== GIVEN ENTRIES

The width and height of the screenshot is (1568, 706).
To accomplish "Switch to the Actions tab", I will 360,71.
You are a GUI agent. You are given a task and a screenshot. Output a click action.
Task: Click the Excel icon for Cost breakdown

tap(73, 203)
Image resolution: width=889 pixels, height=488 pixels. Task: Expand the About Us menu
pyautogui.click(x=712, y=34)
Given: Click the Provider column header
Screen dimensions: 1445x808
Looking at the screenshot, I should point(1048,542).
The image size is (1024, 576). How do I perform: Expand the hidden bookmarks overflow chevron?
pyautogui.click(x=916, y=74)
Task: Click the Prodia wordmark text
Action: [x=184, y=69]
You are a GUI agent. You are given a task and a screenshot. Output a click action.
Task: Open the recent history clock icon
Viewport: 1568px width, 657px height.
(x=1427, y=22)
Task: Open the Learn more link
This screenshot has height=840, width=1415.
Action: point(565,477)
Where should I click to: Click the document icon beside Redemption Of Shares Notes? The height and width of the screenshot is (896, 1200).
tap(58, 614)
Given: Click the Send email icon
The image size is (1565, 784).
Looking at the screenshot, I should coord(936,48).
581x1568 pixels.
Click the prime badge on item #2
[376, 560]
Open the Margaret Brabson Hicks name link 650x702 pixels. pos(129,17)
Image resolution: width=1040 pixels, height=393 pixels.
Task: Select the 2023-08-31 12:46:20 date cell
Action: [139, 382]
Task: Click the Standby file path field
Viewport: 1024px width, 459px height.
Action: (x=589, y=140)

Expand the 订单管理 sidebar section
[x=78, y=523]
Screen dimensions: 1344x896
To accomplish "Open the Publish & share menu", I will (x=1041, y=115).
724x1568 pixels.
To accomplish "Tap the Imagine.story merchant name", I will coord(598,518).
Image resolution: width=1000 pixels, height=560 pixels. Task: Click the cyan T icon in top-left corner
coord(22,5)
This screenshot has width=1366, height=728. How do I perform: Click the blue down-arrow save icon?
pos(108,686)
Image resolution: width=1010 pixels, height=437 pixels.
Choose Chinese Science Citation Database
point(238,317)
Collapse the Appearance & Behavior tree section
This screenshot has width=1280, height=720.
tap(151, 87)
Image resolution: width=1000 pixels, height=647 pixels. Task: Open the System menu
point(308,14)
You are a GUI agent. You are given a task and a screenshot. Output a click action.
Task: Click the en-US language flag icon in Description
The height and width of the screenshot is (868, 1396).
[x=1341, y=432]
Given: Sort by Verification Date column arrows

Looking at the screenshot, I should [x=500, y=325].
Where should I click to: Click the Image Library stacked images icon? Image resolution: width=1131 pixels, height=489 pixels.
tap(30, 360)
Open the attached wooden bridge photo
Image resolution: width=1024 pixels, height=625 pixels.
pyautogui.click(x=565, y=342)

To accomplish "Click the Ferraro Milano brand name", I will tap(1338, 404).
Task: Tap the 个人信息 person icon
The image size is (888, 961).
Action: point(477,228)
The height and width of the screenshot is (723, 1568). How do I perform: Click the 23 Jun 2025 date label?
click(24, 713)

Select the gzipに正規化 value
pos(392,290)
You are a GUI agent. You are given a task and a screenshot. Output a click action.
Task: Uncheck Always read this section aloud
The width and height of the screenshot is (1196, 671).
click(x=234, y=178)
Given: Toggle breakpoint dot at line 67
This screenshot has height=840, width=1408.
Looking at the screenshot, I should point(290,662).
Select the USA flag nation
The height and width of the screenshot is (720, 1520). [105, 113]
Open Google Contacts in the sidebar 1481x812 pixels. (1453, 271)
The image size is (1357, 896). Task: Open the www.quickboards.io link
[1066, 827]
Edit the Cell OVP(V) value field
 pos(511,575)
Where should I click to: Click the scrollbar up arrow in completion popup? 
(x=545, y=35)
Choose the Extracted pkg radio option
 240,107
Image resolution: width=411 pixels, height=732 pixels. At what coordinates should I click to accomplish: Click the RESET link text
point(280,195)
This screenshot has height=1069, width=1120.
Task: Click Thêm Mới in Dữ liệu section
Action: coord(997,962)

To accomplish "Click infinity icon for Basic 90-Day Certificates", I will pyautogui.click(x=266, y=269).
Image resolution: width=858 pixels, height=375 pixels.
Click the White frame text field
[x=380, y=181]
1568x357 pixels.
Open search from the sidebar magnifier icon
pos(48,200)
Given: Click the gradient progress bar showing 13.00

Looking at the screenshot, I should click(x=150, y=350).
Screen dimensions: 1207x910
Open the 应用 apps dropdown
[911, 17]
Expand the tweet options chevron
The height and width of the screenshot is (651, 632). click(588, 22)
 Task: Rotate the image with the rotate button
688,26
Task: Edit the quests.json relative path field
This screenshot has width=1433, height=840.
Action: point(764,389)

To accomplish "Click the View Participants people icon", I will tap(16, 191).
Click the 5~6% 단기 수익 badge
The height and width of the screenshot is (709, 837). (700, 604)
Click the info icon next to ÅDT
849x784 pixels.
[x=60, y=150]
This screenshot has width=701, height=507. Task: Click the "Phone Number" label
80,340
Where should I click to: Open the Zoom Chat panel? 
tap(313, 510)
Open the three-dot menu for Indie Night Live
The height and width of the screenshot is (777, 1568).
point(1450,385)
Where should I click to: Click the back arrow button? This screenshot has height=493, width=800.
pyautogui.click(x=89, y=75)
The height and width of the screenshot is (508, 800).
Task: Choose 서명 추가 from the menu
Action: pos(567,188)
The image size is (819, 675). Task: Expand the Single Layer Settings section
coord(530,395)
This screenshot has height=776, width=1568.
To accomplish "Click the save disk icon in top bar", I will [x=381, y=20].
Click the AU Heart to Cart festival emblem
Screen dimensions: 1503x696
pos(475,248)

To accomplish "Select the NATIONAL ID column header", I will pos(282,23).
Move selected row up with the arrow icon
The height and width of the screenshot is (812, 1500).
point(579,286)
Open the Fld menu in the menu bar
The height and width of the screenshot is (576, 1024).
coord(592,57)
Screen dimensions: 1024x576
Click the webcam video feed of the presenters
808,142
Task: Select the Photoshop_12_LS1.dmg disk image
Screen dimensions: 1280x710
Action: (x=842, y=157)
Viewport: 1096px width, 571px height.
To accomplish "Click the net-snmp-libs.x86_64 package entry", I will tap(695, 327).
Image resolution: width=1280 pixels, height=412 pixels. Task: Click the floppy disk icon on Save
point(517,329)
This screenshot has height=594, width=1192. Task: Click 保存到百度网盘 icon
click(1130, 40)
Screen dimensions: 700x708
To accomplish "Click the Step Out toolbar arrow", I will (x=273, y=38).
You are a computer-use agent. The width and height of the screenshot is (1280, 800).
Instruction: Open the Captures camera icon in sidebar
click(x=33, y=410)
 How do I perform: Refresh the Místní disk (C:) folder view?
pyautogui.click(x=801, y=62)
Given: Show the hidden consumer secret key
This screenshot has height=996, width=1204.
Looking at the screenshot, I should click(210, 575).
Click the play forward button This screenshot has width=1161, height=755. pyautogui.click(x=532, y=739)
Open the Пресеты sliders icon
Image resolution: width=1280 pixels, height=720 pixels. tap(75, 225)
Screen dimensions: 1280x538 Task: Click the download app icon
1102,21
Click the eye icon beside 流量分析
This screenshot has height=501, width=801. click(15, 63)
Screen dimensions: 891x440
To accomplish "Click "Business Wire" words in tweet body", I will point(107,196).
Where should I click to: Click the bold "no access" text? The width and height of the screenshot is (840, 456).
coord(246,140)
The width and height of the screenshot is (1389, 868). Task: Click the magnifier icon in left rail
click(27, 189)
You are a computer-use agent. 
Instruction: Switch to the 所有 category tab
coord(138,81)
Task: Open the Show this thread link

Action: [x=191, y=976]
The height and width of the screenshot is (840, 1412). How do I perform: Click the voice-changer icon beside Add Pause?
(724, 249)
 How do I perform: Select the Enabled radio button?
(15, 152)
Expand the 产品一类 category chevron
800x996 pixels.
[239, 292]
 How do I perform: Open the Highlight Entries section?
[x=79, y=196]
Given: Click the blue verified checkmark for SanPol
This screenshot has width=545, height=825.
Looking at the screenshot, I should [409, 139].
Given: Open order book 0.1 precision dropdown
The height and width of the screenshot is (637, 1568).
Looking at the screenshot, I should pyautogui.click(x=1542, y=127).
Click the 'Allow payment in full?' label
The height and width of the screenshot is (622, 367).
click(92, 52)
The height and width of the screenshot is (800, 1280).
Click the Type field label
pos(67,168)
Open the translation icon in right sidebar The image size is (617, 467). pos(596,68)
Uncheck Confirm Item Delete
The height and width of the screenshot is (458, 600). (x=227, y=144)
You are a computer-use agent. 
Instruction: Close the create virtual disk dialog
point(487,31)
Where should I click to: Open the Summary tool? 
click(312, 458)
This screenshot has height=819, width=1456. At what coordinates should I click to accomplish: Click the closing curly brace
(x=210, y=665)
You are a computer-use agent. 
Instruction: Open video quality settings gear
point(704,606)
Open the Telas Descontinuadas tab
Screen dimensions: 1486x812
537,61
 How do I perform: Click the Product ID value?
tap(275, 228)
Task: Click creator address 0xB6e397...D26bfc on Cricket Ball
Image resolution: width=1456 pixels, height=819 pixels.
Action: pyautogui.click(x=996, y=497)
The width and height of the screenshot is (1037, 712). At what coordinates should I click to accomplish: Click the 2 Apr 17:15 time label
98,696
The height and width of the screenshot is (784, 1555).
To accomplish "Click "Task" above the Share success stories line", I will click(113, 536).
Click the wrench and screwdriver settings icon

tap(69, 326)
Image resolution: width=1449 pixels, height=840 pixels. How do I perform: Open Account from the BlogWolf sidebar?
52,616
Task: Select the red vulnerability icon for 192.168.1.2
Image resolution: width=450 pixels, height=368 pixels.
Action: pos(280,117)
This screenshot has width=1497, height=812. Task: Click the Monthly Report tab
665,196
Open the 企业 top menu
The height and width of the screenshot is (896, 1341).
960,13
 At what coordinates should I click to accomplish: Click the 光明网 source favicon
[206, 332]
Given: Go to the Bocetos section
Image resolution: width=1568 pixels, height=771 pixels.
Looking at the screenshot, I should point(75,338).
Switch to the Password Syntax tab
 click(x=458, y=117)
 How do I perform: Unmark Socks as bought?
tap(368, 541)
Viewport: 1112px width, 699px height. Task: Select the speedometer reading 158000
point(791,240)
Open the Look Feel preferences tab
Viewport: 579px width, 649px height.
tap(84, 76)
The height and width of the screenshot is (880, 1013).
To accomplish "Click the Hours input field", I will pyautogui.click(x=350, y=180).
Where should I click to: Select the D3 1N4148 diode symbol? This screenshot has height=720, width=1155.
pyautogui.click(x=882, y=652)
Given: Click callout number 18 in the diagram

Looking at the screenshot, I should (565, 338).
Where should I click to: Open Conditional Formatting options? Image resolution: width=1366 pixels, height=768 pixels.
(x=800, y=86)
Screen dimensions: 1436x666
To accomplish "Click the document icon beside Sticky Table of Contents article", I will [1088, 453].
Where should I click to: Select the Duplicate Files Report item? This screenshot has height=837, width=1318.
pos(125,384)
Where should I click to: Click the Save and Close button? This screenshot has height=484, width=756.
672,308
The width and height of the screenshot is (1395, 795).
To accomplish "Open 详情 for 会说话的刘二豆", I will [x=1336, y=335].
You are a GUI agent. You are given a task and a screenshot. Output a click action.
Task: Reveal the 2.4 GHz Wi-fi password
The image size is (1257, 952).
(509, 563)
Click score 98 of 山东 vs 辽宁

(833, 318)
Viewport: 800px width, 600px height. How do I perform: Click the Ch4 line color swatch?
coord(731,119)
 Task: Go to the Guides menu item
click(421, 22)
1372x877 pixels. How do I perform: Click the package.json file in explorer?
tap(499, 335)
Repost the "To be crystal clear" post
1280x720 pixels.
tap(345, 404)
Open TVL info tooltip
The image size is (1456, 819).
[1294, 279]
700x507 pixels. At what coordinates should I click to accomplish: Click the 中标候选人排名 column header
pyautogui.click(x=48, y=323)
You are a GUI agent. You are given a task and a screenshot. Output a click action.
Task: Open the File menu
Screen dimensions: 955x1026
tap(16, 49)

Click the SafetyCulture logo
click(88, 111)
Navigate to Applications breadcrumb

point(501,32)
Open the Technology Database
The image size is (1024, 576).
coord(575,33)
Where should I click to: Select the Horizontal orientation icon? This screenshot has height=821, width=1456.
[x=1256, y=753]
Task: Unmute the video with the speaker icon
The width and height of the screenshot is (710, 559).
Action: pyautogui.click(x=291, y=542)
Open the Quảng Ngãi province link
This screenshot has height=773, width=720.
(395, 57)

====

◆ WHAT YOU SHOULD DO: Reproduce the stretch of the data from its first line through the line containing "Action: point(565,477)", keeping every line as it appears.

◆ RESULT FOR THIS EXERCISE:
The width and height of the screenshot is (1568, 706).
To accomplish "Switch to the Actions tab", I will 360,71.
You are a GUI agent. You are given a task and a screenshot. Output a click action.
Task: Click the Excel icon for Cost breakdown

tap(73, 203)
Image resolution: width=889 pixels, height=488 pixels. Task: Expand the About Us menu
pyautogui.click(x=712, y=34)
Given: Click the Provider column header
Screen dimensions: 1445x808
Looking at the screenshot, I should point(1048,542).
The image size is (1024, 576). How do I perform: Expand the hidden bookmarks overflow chevron?
pyautogui.click(x=916, y=74)
Task: Click the Prodia wordmark text
Action: [x=184, y=69]
You are a GUI agent. You are given a task and a screenshot. Output a click action.
Task: Open the recent history clock icon
Viewport: 1568px width, 657px height.
(x=1427, y=22)
Task: Open the Learn more link
This screenshot has height=840, width=1415.
Action: point(565,477)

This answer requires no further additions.